Document section |
-------------------------

# What to do with exhaust?



## ScAvEnGeR (Jan 28, 2004)

I was thinking about altering the exhaust system and header... Should I buy only the extractor or should I get the whole set? Extractor and piping and muffler? Any advantages or any disadvantages? Sorry for being such a :dumbass: Kekeke.... Still new and learning~! :cheers:


----------



## ScAvEnGeR (Jan 28, 2004)

Oh... Also, our country is void of any emission laws so I can and most probably will remove the cat... Should I do this? No disadvantages right?


----------



## danifilth (May 14, 2003)

yeah go for it.Get the Hotshot header and 2'' exhaust and test pipe and you will have a winning combination.u


----------



## Harris (Nov 11, 2002)

He is in Malaysia, so getting stuff from America isn't really cheap for him. Maybe something from his local market/Japan would be more ideal.

Scavenger, go ahead with what you are looking to do. You will gain some power with the header/cat-back exhaust setup that you are wanting to do.


----------



## NotAnotherHonda (Aug 7, 2003)

-------------------------

Set tasks |
a: In the exhaust thread, in which country does Harris say ScAvEnGeR is located?
b: Pick up the exhaust thread from the point where it stops.

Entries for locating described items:
-------------------------

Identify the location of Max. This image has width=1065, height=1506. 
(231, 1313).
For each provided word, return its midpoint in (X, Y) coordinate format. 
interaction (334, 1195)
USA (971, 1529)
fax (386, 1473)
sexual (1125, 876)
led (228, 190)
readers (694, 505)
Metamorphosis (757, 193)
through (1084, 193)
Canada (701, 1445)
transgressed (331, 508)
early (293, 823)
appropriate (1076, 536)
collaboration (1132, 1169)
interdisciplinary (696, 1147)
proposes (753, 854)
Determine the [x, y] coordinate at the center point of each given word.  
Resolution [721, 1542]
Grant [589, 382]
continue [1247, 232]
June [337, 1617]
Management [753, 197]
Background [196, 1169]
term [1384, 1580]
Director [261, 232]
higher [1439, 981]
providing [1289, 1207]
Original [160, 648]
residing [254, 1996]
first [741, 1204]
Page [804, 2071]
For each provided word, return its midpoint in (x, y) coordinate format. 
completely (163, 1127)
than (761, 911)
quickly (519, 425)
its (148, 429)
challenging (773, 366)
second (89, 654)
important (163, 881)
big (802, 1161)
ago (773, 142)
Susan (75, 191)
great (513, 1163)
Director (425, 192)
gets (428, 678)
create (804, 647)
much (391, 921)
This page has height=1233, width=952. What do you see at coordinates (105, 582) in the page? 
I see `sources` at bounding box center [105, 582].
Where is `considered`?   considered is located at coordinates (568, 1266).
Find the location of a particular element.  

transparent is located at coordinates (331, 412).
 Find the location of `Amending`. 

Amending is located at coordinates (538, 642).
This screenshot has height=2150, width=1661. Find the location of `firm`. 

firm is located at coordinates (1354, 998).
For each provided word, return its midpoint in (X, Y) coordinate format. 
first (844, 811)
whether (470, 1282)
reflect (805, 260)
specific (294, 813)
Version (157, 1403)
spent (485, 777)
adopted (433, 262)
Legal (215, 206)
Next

-------------------------

Outputs by task |
a: Malaysia

b:
even if you dont have emissions, you should still keep the cat...it doesnt really hurt on our motors, so ive heard, and its sooooo much better for the environment...(shameless plug for Greenpeace...HAHAHA)


----------



## ScAvEnGeR (Jan 28, 2004)

I mean I'm sure it's not hurtin' our exhaust or anything but then does it give a significant rise in power? Is it worth the removal? And yes it's kinda expensive to get Hotshot stuff...If not impossible~! Hahah...


----------



## dry (Oct 21, 2002)

what notanotherhonda is saying is true, the Nissan Cat on most cars, if removed for a test pipe, is only good for 1-2 whp... but then again it depends on what your driving.... I'm sure removing the cat from a turbo car or a larger displacement engine is more beneficial than removing it from a GA16 car.


----------



## ScAvEnGeR (Jan 28, 2004)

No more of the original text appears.